Task details:
Copy each of the following items word for word, and omit the pictures from your answer.

— Start of Records supplied —

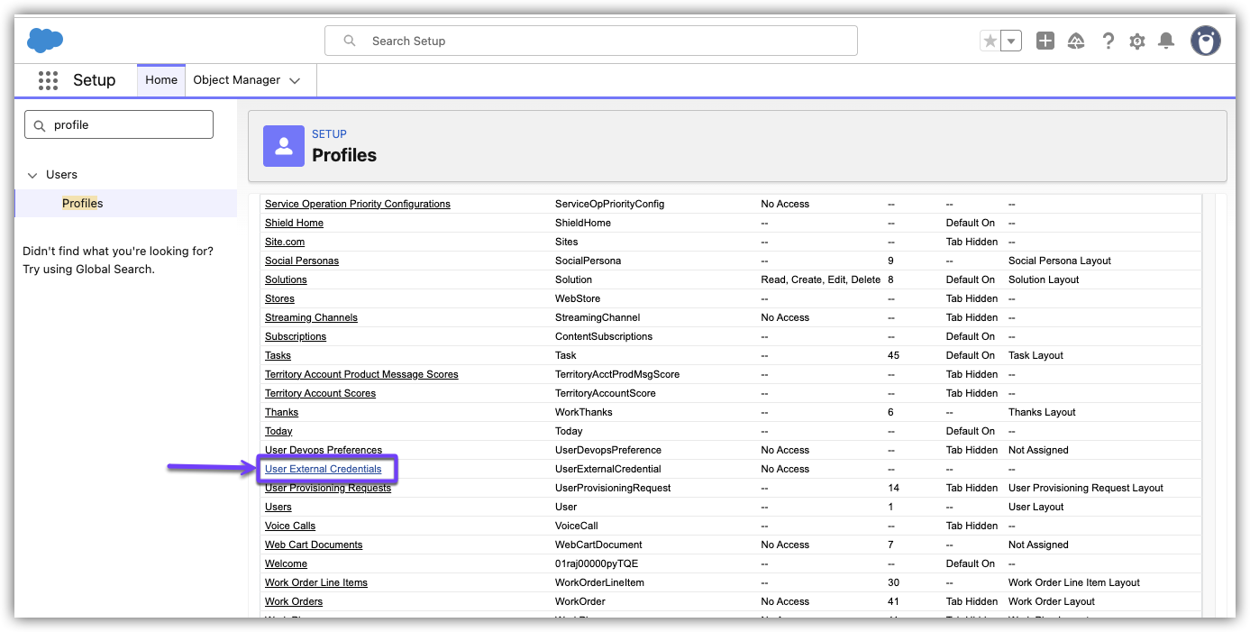Open the Object Manager tab dropdown chevron

click(x=295, y=80)
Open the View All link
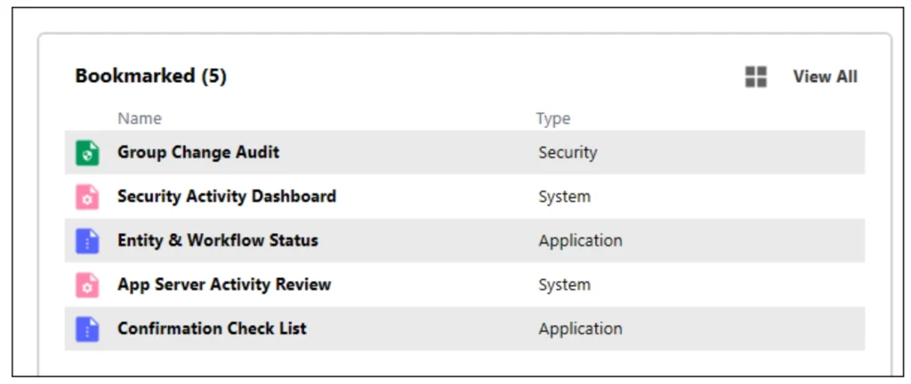This screenshot has width=911, height=384. pos(825,77)
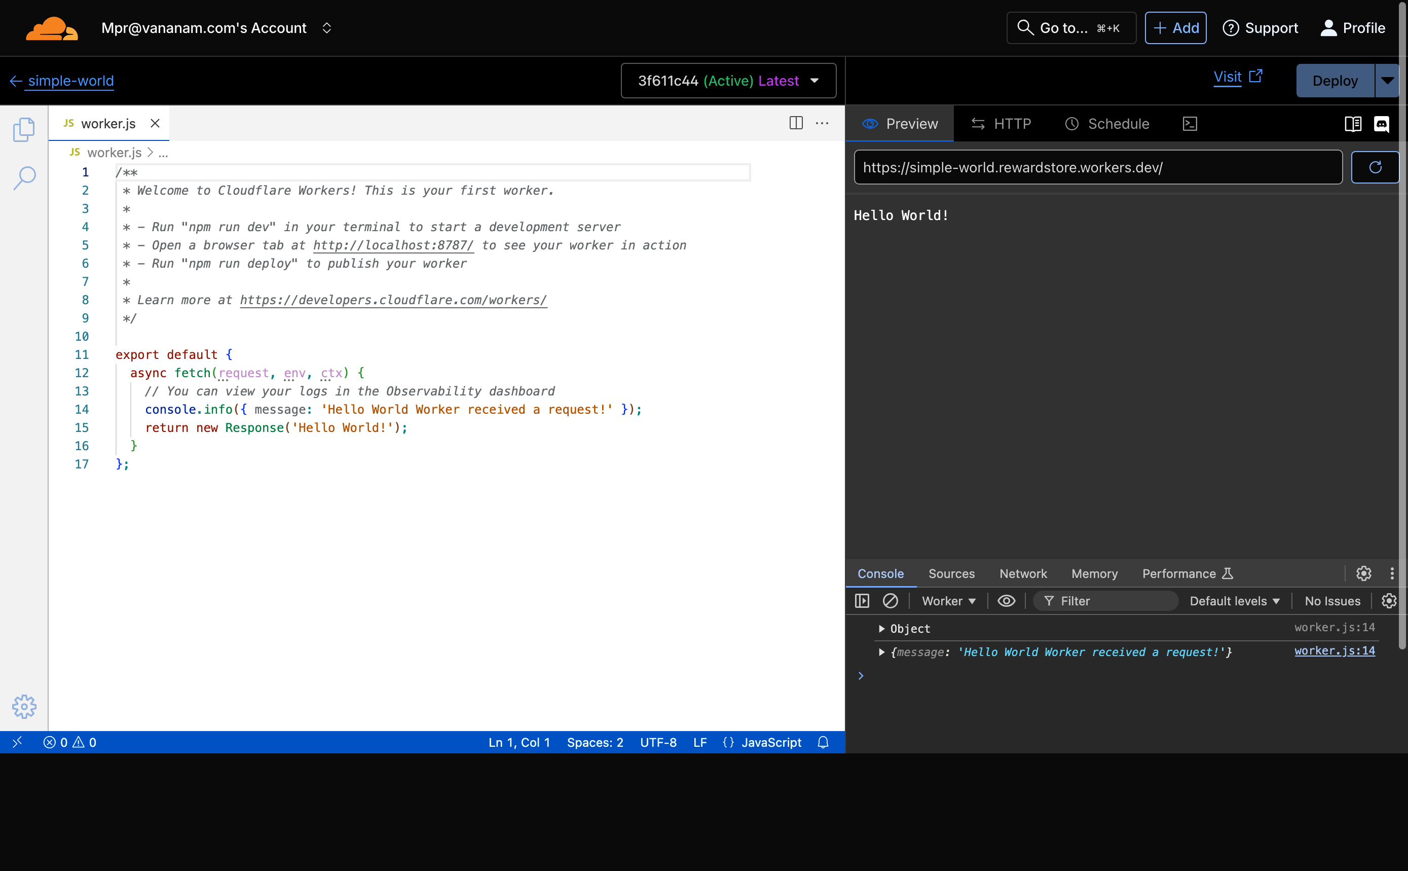Open the Default levels dropdown
The image size is (1408, 871).
point(1235,601)
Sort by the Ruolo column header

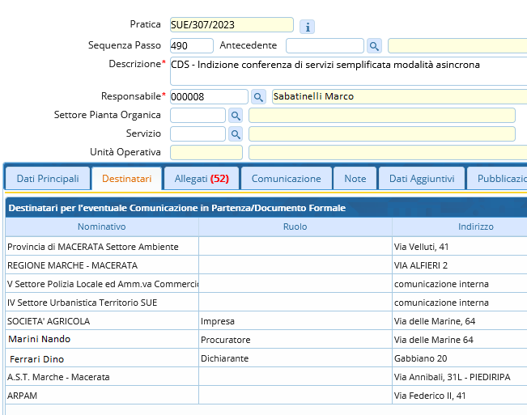[x=295, y=227]
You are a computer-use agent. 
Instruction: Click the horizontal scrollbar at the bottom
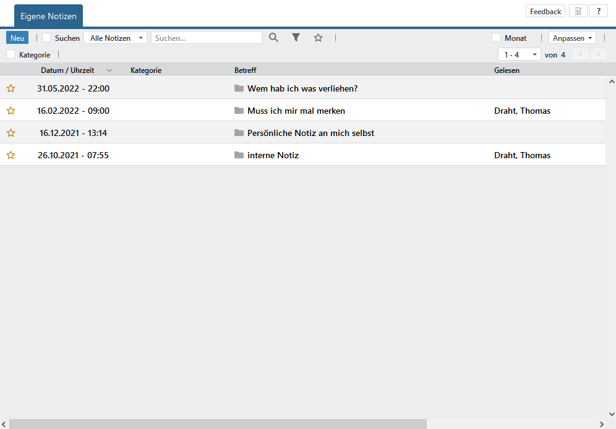point(216,424)
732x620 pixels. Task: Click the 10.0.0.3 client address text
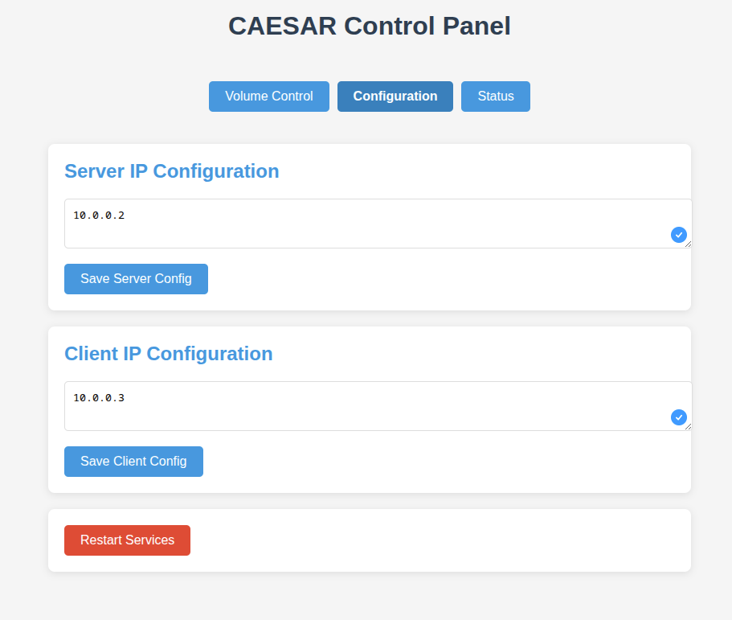pyautogui.click(x=99, y=398)
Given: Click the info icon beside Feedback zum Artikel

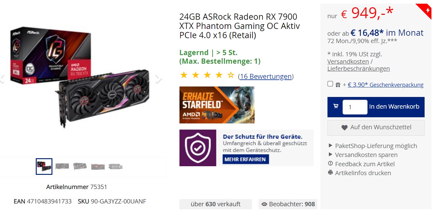Looking at the screenshot, I should tap(330, 164).
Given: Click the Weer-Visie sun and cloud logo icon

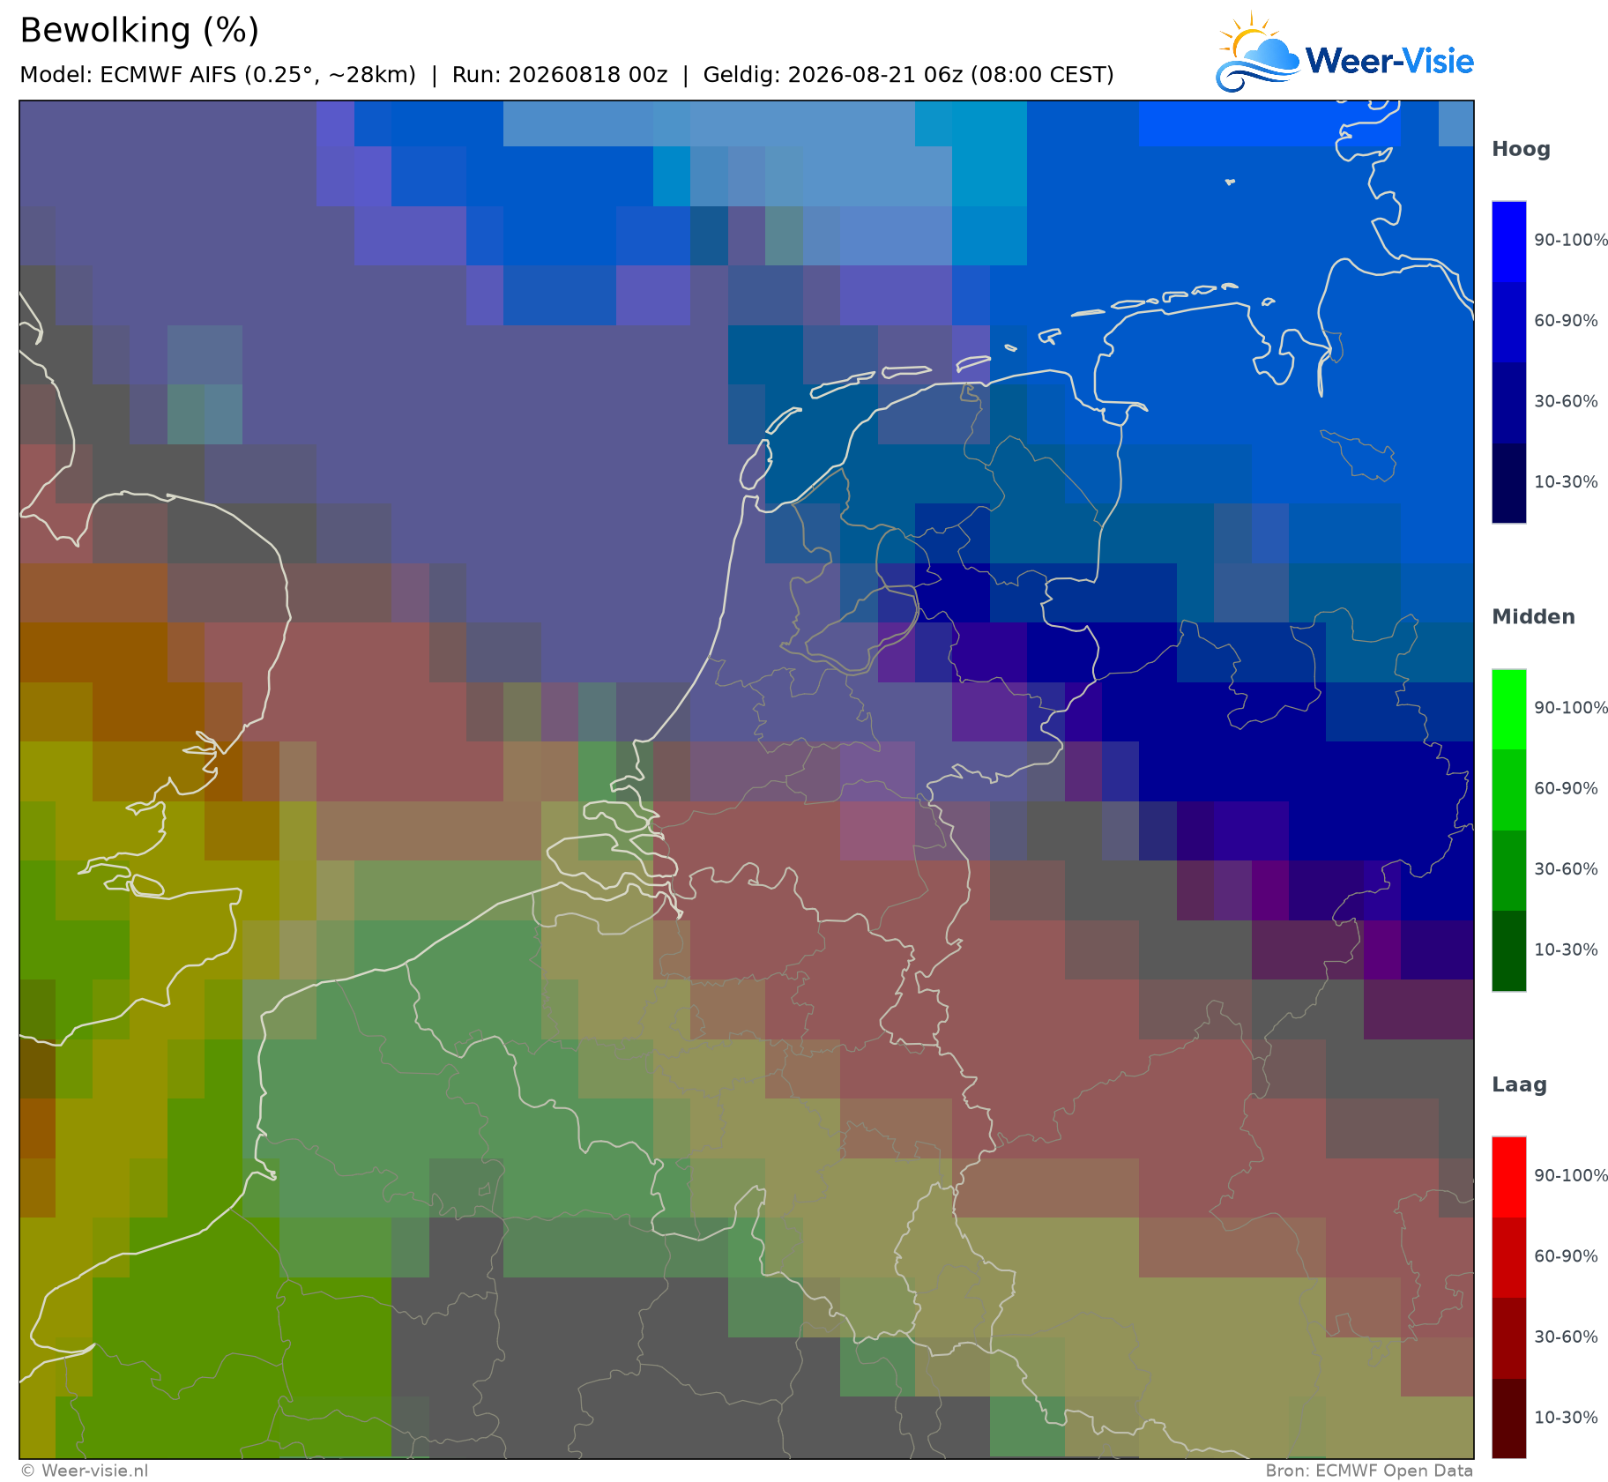Looking at the screenshot, I should [x=1257, y=53].
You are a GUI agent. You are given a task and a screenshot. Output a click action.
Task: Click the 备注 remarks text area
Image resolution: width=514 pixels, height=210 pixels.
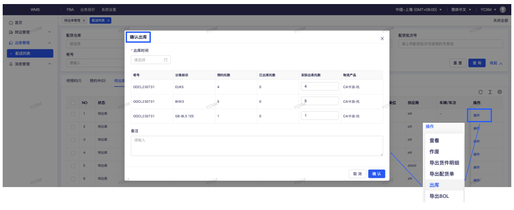click(x=257, y=146)
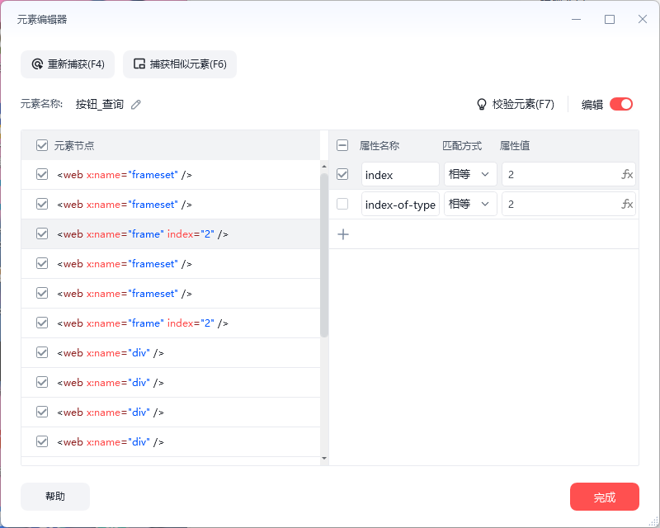Click the fx icon in index-of-type row
This screenshot has width=660, height=528.
[627, 205]
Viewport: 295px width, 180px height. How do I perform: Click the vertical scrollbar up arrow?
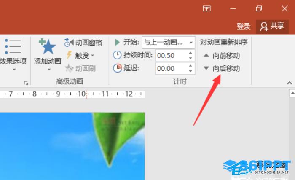pos(291,93)
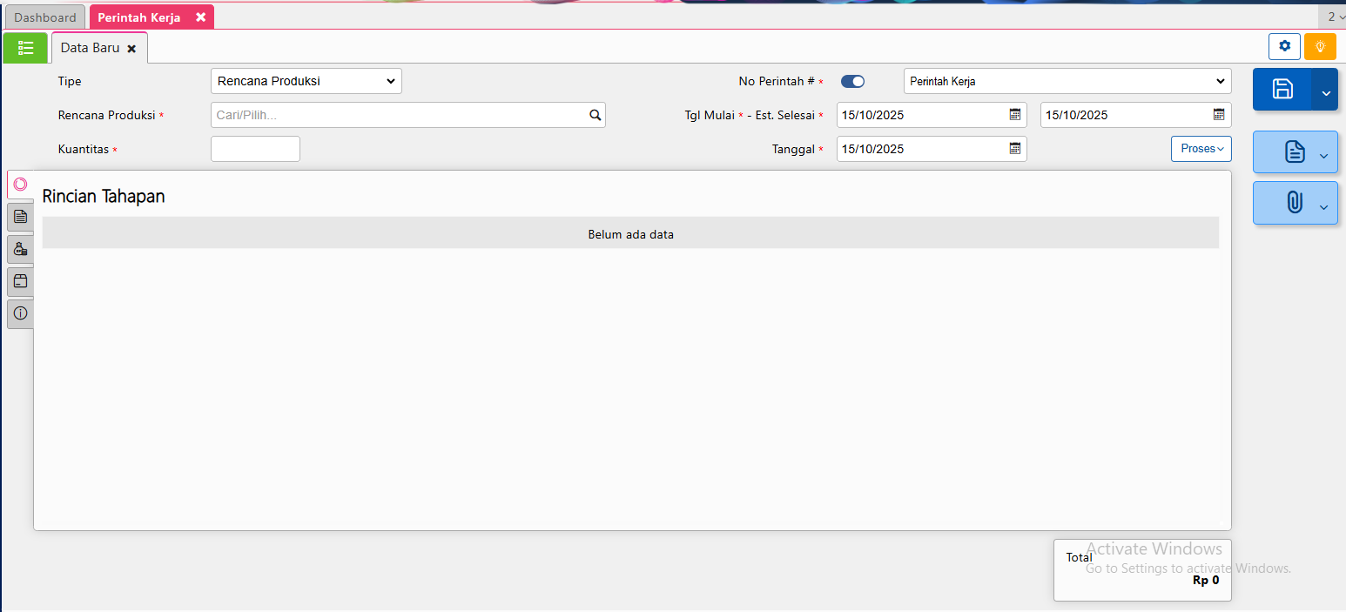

— End of Records supplied —

The completed task:
Open the Object Manager tab dropdown chevron

click(x=295, y=80)
Open the View All link
This screenshot has width=911, height=384. pos(825,77)
Open the Default levels dropdown
The image size is (1408, 871).
point(1235,601)
Sort by the Ruolo column header

[x=295, y=227]
You are a computer-use agent. 
Instruction: Click the horizontal scrollbar at the bottom
point(216,424)
732x620 pixels. Task: Click the 10.0.0.3 client address text
pyautogui.click(x=99, y=398)
Given: Click the info icon beside Feedback zum Artikel

Looking at the screenshot, I should tap(330, 164).
Given: Click the Weer-Visie sun and cloud logo icon

Looking at the screenshot, I should [x=1257, y=53].
You are a GUI agent. You are given a task and a screenshot. Output a click action.
Task: Click the 备注 remarks text area
Image resolution: width=514 pixels, height=210 pixels.
click(x=257, y=146)
Click the fx icon in index-of-type row
This screenshot has width=660, height=528.
[627, 205]
Viewport: 295px width, 180px height. How do I perform: Click the vertical scrollbar up arrow?
pos(291,93)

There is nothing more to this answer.